=== Source passage ===
☆ ☆ ☆

Determine the values of $x$ for which the function $f(x)=x^{2}-6 x+9$ is increasing or decreasing. Also, find the coordinates of the point on the curve $y=x^{2}-6 x+9$ where the normal is parallel to the liney $=x+5$.
Given:- Function $f(x)=x^{2}-6 x+9$ and a line parallel to $y=x+5$
Theorem:- Let $f$ be a differentiable real function defined on an open interval $(a, b)$.
(i) If $f^{\prime}(x)>0$ for all $x \in(a, b)$, then $f(x)$ is increasing on $(a, b)$
(ii) If $f^{\prime}(x)<0$ for all $x \in(a, b)$, then $f(x)$ is decreasing on $(a, b)$
Algorithm:-
(i) Obtain the function and put it equal to $f(x)$
(ii) Find $f^{\prime}(x)$
(iii) Put $f^{\prime}(x)>0$ and solve this inequation.
For the value of $x$ obtained in (ii) $f(x)$ is increasing and for remaining points in its domain it is decreasing.

☆ ☆ ☆

=== Items ===
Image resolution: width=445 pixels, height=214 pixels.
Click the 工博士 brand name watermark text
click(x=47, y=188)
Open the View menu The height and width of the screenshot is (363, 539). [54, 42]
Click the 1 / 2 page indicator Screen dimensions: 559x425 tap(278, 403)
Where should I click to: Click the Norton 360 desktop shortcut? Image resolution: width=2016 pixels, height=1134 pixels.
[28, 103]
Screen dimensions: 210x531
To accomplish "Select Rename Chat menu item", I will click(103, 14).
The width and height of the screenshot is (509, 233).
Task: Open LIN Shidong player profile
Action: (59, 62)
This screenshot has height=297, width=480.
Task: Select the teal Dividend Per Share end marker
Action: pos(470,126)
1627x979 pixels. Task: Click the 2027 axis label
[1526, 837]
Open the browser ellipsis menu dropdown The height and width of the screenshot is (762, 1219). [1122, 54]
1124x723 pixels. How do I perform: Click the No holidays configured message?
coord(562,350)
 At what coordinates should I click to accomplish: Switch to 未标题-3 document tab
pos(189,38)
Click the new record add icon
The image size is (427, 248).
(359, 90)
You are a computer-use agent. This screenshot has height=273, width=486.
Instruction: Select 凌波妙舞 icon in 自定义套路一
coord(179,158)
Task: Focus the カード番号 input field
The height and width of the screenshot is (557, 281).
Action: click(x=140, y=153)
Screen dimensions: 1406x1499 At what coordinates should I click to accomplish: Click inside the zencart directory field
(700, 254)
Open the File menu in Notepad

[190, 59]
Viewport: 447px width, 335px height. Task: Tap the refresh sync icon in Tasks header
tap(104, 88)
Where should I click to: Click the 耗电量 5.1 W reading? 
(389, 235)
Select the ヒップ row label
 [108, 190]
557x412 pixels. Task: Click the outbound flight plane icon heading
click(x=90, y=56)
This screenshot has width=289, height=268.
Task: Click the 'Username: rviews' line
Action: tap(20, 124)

☆ ☆ ☆

=== Objectives ===
**1.** Return everything in the calculus passage from "Determine the values" down to "interval $(a, b)$.".
**2.** List each step of the algorithm in the calculus passage.
The rows are separate material and have nothing to do with the calculus passage.

=== Results for each task ===
**1.**
Determine the values of $x$ for which the function $f(x)=x^{2}-6 x+9$ is increasing or decreasing. Also, find the coordinates of the point on the curve $y=x^{2}-6 x+9$ where the normal is parallel to the liney $=x+5$.
Given:- Function $f(x)=x^{2}-6 x+9$ and a line parallel to $y=x+5$
Theorem:- Let $f$ be a differentiable real function defined on an open interval $(a, b)$.

**2.**
1. Obtain the function and put it equal to f(x).
2. Find f′(x).
3. Put f′(x) > 0 and solve this inequation.